## Available data:
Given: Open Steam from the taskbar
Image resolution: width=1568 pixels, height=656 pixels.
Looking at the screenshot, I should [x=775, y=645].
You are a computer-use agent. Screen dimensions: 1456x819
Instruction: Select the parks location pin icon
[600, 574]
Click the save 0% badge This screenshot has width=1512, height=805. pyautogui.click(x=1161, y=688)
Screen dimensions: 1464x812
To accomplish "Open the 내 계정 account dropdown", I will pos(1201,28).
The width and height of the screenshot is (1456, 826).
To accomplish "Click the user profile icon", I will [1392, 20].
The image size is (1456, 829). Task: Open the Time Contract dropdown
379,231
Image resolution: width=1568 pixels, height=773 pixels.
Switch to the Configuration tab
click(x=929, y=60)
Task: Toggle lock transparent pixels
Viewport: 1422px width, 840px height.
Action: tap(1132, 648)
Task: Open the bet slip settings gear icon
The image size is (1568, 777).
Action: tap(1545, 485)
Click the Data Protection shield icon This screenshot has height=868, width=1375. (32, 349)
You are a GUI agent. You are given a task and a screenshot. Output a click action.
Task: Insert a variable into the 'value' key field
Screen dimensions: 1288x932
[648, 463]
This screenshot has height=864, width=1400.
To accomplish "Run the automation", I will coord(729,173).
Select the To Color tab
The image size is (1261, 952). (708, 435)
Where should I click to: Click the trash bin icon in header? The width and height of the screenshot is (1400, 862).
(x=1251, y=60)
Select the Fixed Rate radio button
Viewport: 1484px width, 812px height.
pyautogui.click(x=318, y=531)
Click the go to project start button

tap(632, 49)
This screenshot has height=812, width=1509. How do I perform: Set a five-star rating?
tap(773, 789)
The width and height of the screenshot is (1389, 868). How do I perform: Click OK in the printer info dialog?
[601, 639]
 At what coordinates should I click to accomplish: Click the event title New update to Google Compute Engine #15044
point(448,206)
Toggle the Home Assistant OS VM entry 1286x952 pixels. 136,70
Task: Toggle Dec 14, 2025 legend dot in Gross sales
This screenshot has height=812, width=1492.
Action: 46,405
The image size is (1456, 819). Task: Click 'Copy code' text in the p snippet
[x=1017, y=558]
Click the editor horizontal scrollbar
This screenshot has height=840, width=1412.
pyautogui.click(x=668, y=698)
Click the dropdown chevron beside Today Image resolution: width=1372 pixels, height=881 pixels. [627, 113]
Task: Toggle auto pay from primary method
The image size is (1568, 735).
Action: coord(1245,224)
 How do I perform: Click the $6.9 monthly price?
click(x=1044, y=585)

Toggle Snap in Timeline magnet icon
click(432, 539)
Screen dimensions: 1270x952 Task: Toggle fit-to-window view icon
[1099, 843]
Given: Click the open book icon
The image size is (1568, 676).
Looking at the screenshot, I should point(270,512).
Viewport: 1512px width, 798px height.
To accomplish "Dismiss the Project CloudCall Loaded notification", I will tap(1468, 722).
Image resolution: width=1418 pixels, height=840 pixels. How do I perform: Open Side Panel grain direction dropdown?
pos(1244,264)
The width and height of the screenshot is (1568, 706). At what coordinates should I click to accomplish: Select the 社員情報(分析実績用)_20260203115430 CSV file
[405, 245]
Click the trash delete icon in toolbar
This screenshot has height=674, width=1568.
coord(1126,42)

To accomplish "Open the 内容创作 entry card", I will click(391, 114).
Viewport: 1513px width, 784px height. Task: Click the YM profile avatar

## Goal of the exercise:
Output the complete data exactly as written.

## Output for this exercise:
Given: Open Steam from the taskbar
Image resolution: width=1568 pixels, height=656 pixels.
Looking at the screenshot, I should [x=775, y=645].
You are a computer-use agent. Screen dimensions: 1456x819
Instruction: Select the parks location pin icon
[600, 574]
Click the save 0% badge This screenshot has width=1512, height=805. pyautogui.click(x=1161, y=688)
Screen dimensions: 1464x812
To accomplish "Open the 내 계정 account dropdown", I will pos(1201,28).
The width and height of the screenshot is (1456, 826).
To accomplish "Click the user profile icon", I will [1392, 20].
The image size is (1456, 829). Task: Open the Time Contract dropdown
379,231
Image resolution: width=1568 pixels, height=773 pixels.
Switch to the Configuration tab
click(x=929, y=60)
Task: Toggle lock transparent pixels
Viewport: 1422px width, 840px height.
Action: tap(1132, 648)
Task: Open the bet slip settings gear icon
The image size is (1568, 777).
Action: tap(1545, 485)
Click the Data Protection shield icon This screenshot has height=868, width=1375. (32, 349)
You are a GUI agent. You are given a task and a screenshot. Output a click action.
Task: Insert a variable into the 'value' key field
Screen dimensions: 1288x932
[648, 463]
This screenshot has height=864, width=1400.
To accomplish "Run the automation", I will coord(729,173).
Select the To Color tab
The image size is (1261, 952). (708, 435)
Where should I click to: Click the trash bin icon in header? The width and height of the screenshot is (1400, 862).
(x=1251, y=60)
Select the Fixed Rate radio button
Viewport: 1484px width, 812px height.
pyautogui.click(x=318, y=531)
Click the go to project start button

tap(632, 49)
This screenshot has height=812, width=1509. How do I perform: Set a five-star rating?
tap(773, 789)
The width and height of the screenshot is (1389, 868). How do I perform: Click OK in the printer info dialog?
[601, 639]
 At what coordinates should I click to accomplish: Click the event title New update to Google Compute Engine #15044
point(448,206)
Toggle the Home Assistant OS VM entry 1286x952 pixels. 136,70
Task: Toggle Dec 14, 2025 legend dot in Gross sales
This screenshot has height=812, width=1492.
Action: 46,405
The image size is (1456, 819). Task: Click 'Copy code' text in the p snippet
[x=1017, y=558]
Click the editor horizontal scrollbar
This screenshot has height=840, width=1412.
pyautogui.click(x=668, y=698)
Click the dropdown chevron beside Today Image resolution: width=1372 pixels, height=881 pixels. [627, 113]
Task: Toggle auto pay from primary method
The image size is (1568, 735).
Action: coord(1245,224)
 How do I perform: Click the $6.9 monthly price?
click(x=1044, y=585)

Toggle Snap in Timeline magnet icon
click(432, 539)
Screen dimensions: 1270x952 Task: Toggle fit-to-window view icon
[1099, 843]
Given: Click the open book icon
The image size is (1568, 676).
Looking at the screenshot, I should point(270,512).
Viewport: 1512px width, 798px height.
To accomplish "Dismiss the Project CloudCall Loaded notification", I will tap(1468, 722).
Image resolution: width=1418 pixels, height=840 pixels. How do I perform: Open Side Panel grain direction dropdown?
pos(1244,264)
The width and height of the screenshot is (1568, 706). At what coordinates should I click to accomplish: Select the 社員情報(分析実績用)_20260203115430 CSV file
[405, 245]
Click the trash delete icon in toolbar
This screenshot has height=674, width=1568.
coord(1126,42)

To accomplish "Open the 内容创作 entry card", I will click(391, 114).
Viewport: 1513px width, 784px height. Task: Click the YM profile avatar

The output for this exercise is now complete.